Excellent essay, with some wise and actionable advice. Do keep in mind that Narcissists never get better. Ever.
I was love bombed the first six months until I was fully addicted to her. Then spent the next 5.5 years trying to get back that fake “love” that she withdrew as she proceeded to tear down my self-esteem with her criticism.
After she left me at the lowest point of my life, it fell to me to discover through therapy my own co-dependency. It was necessary to let go of the belief I had to “find, pursue and get” someone to love me. I used to believe I wasn't intrinsically worthy of love by just being me. I was always seeking validation from women. All these problems went back to my early childhood and bad parenting. My parents were never in love; I was an accident.

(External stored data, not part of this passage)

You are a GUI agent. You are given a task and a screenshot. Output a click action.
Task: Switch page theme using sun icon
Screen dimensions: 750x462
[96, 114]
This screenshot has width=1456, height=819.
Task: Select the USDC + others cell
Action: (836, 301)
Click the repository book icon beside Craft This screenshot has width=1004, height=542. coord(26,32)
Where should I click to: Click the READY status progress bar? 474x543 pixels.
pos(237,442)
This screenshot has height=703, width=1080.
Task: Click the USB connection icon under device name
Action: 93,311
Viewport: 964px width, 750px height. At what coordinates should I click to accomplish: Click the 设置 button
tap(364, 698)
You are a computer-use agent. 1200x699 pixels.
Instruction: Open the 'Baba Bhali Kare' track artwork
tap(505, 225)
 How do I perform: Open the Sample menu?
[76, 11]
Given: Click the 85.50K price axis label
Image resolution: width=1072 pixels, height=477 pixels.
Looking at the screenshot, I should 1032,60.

Hard lessons. I had to forgive myself and not see being single as some kind of defect. My biggest fear was being alone. After she left suddenly, while it took years, I got used to being single.
I am now free, happy, and enjoying my life. If I ever meet a new partner, it will be due to living my life on my terms and doing what I love to do. It will be a surprise, and a gift.
I'd love a real partner, but I am not desperately seeking one. I am actually extremely cautious about allowing romantic love into my life again.
Someone is going to have to chase me and catch me. Chemistry is vital but also not enough upon which to build a true partnership.